Unlike Soriano, who is still productive (~3 WAR average since 2010) and worth $5 million per season, Wells hasn’t produced enough to entice a team to pay him much of anything. He isn’t a bounce-back candidate in the same vein as Michael Young.
No sane team is going to absorb Wells’ salary like the Angels did a couple of years ago. Back then, Wells was at least coming off of a 31-homer, 126-wRC+ campaign, and looked to have gotten past the injuries that sapped his productivity. Even if he wasn’t worth his contract, teams had some interest in him at a good fraction of that remaining obligation.
Now, it’s hard to imagine any team offering him more than $2-$3 million if he was on the free agent market, meaning the Angels would have to pick up 90% of the tab to facilitate a trade.
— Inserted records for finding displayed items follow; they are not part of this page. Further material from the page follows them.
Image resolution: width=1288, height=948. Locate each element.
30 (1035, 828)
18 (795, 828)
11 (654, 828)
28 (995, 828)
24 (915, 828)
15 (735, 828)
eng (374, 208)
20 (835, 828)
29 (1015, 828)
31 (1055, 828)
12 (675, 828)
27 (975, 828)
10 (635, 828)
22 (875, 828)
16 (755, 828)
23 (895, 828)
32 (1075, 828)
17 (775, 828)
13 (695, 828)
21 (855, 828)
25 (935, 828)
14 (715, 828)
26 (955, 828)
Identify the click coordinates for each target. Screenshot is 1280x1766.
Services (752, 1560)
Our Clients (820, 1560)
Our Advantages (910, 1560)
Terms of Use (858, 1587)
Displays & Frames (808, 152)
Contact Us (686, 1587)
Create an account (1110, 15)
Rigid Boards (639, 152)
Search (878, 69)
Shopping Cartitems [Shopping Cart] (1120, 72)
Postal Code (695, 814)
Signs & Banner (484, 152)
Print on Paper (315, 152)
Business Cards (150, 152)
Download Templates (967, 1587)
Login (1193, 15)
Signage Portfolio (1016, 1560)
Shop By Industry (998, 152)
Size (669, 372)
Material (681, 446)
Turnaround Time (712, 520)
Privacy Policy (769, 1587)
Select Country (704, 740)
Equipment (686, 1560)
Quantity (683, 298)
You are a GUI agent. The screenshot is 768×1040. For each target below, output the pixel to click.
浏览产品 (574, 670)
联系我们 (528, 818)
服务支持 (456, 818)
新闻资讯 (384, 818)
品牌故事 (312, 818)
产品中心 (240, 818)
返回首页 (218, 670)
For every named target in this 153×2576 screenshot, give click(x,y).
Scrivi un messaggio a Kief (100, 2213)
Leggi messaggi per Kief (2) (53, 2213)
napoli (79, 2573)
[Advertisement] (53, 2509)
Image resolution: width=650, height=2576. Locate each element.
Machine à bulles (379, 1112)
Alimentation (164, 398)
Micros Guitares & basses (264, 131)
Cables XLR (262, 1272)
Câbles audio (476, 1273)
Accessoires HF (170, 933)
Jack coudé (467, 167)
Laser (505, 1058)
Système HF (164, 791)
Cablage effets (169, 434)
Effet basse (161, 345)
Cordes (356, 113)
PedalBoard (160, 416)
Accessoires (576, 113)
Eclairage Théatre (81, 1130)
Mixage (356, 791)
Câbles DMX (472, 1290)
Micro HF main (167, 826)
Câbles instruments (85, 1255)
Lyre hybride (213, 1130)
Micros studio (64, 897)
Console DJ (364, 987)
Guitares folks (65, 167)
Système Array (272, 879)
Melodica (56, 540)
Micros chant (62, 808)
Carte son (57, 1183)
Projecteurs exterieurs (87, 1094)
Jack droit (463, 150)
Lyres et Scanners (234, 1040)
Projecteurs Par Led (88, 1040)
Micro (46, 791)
Or, perhaps they could pay less of his salary if they didn’t get a prospect or player in return, and an acquiring team had flexibility to take a $5 million flier.
The only way Wells makes any sense for the Phillies is if he costs under $2 million and not even a C-level prospect in return. That doesn’t seem likely since the Angels would really have no motivation to just give him away, even though he has absolutely no spot in an outfield consisting of combinations of Mike Trout, Josh Hamilton, Peter Bourjos and Mark Trumbo. Anything more in salary or players, though, should be a deal-breaker. He has been that bad and the above numbers prove that isn’t an exaggeration.
If he was readily available on the free agent market, it might be worthwhile to try him out on a minor-league deal worth $1 million at the major-league level. That, however, isn’t the type of player you guarantee equal or more money to, in addition to giving up organizational talent, which is what would happen in a potential Phils-Angels trade.
My goal isn’t to shoot down any and every idea the Phillies may come up with, especially as they relate to the corner outfield positions, but Wells is unequivocally not worth pursuing unless he is essentially free. Even at that, he wouldn’t be any better than the internal options already on the Phillies roster. He is the very definition of someone to avoid.